Top of Text shown
The Makiš Basin lies south of New Belgrade, between the foothills of the Šumadijan Mountains and the Sava River. It serves an essential role as Belgrade’s largest water reserve and catchment area. Most of the wetland is used for agriculture and forestry, but it also functions as a flood basin for the Sava River. The two main drinking water treatment facilities of Belgrade, Makiš 1 and Makiš 2, sanitise the water pumped from the ground near the riverbanks to feed into the city’s freshwater system.
Bottom of Text shown
Top of Records provided
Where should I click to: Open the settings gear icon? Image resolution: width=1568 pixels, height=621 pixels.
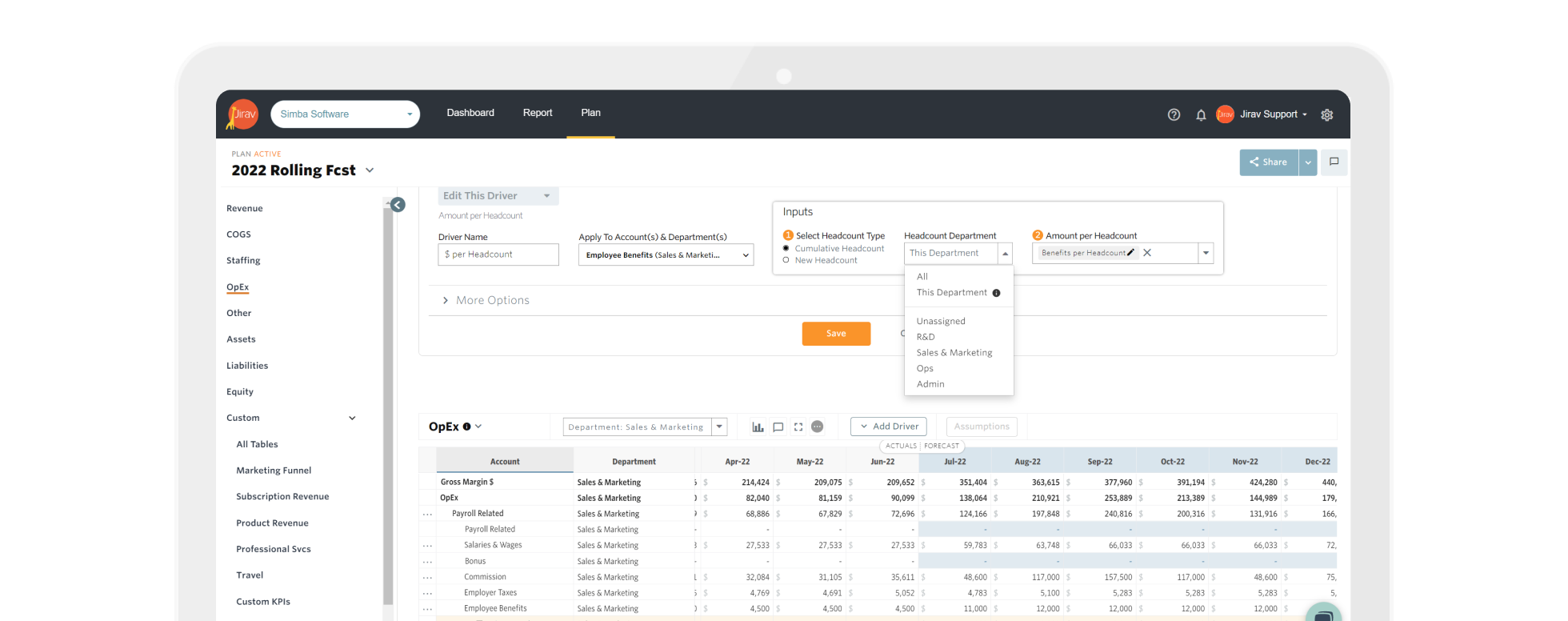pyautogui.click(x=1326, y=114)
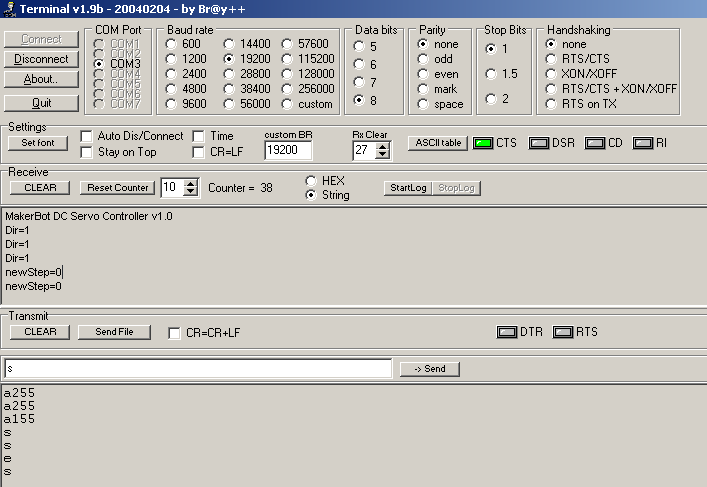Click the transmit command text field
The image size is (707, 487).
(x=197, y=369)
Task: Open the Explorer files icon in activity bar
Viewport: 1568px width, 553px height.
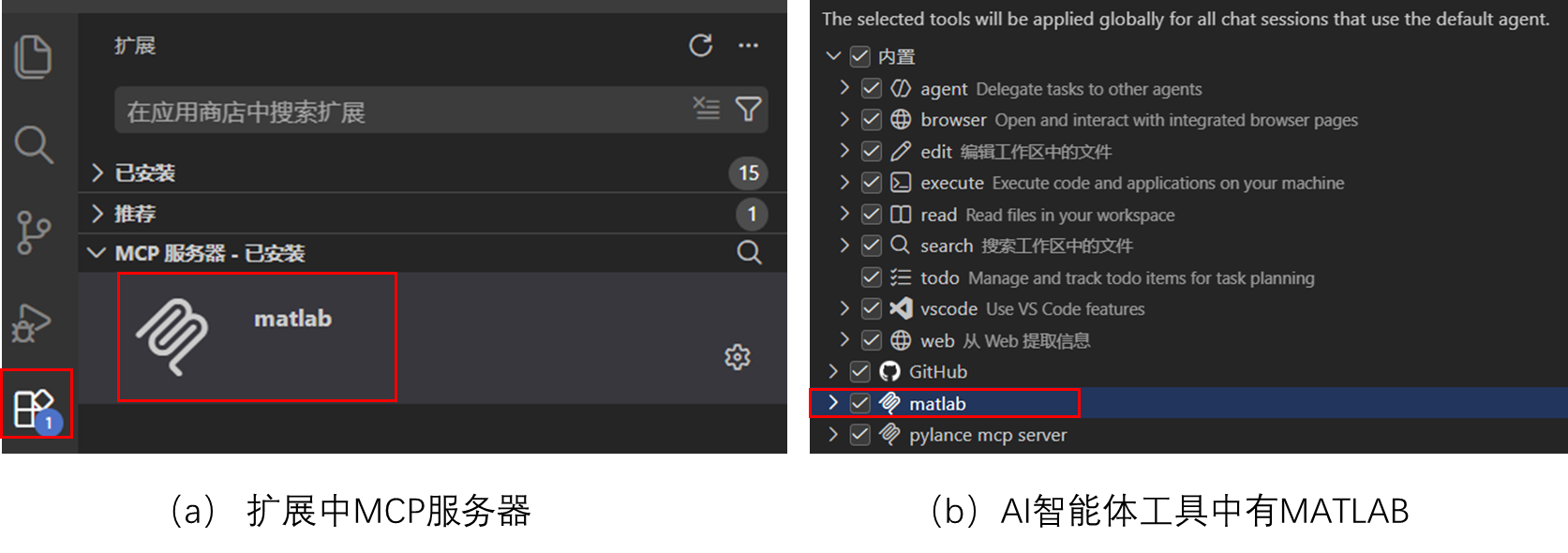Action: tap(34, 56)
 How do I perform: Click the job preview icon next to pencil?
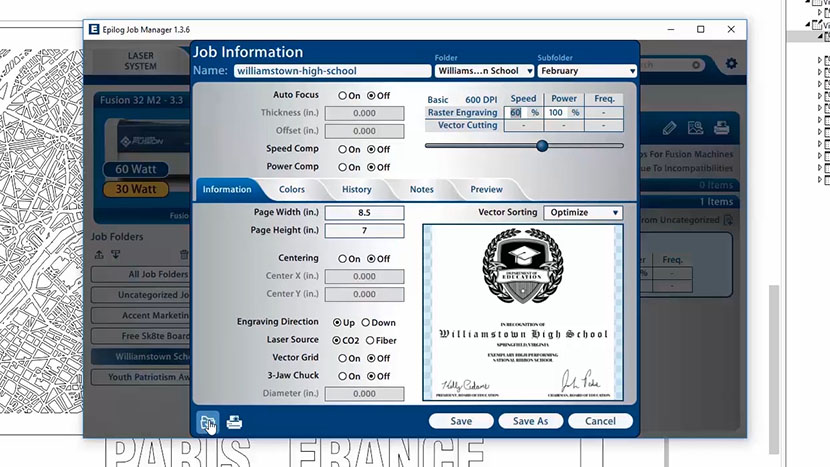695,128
Bottom of Records provided
# Activity list
• 1. In the Makiš Basin passage, extract everything from "The Makiš Basin" down to "city’s freshwater system.".
• 2. Answer these questions from the Makiš Basin passage:
(a) Which river does the basin lie beside?
(b) What essential role does the basin serve for Belgrade?
(c) What are the names of Belgrade's two main drinking water treatment facilities?
• 3. Continue the Makiš Basin passage from the point where it stops.
The items are separate material from the Makiš Basin passage.

# Responses in order
• 1.
The Makiš Basin lies south of New Belgrade, between the foothills of the Šumadijan Mountains and the Sava River. It serves an essential role as Belgrade’s largest water reserve and catchment area. Most of the wetland is used for agriculture and forestry, but it also functions as a flood basin for the Sava River. The two main drinking water treatment facilities of Belgrade, Makiš 1 and Makiš 2, sanitise the water pumped from the ground near the riverbanks to feed into the city’s freshwater system.

• 2.
(a) The Sava River.
(b) It is Belgrade's largest water reserve and catchment area.
(c) Makiš 1 and Makiš 2.

• 3.
Apart from small informal settlements that have formed along the drainage canals and in the forests, the vast plain of the Makiš Field is mostly uninhabited. A regional highway runs straight through the basin, connecting several large industrial complexes to the city and airport: logistics warehouses, pharmaceutical and petrol industries, and Belgrade’s marshalling yard. The construction of a new residential-business complex, dubbed Tesla City, was announced on 21 July 2017. Planned for 31,000 inhabitants, the new complex will start with a mixed-use residential and commercial area surrounding a 25-storey skyscraper. There are also plans to construct Belgrade’s first underground railway line between Tesla City and another large-scale proposal at Ada Huja, which would pass by the Belgrade Waterfront development. Both projects received heavy criticism from planning officials and architects, especially since both terminuses are un-urbanised heaths.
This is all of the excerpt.